The total data is 500k rows and the target group is 5000.
I'd like to extract 4 control groups per target. Therefore, the total N of control group will be 20,000.
The problem is that out of 20,000 extracted people, there should not be duplicate values, but there will be duplicates. And control should not be in the trt group.
My code has duplicate values. What should I do?
Thank you very much
The form of the code I used is as follows.

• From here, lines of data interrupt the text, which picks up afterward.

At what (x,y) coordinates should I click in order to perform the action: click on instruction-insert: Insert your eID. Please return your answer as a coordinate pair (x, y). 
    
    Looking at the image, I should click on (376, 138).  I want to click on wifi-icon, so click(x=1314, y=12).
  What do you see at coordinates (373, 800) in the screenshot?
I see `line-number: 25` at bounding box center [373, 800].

controlgroup <- trtgroup[1,] %>% select(person_id,enroll_date,measurement_date,age,value,gender,case_number) %>% .[0,]
system.time({
controlgroup <- foreach(i=1:50, .combine=rbind, .packages=c('dplyr','lubridate')) %dopar% {
target_patient <- allo_case[i,] %>% select(person_id,enroll_date,measurement_date,age,value,gender,case_number)
cont_list <- controlgroup %>% select(person_id)
control_tmp1 <- enroll5_m %>% filter((gender == target_patient[6] %>% as.numeric) & # gender
(age >= target_patient[4] %>% as.numeric - 5 & age <= target_patient[4] %>% as.numeric + 5) & # age +- 5
(!(person_id %in% (cont_list %>% select(person_id)))) &
(!(person_id %in% (trtgroup %>% select(person_id)))) %>% slice(1:4)
sample_n_number <- if_else(nrow(control_tmp1) >= 4, 4, nrow(control_tmp1) %>% as.double())
control_tmp2 <- control_tmp1 %>% sample_n(sample_n_number) %>% mutate(case_number = i)
return(control_tmp2)
}
})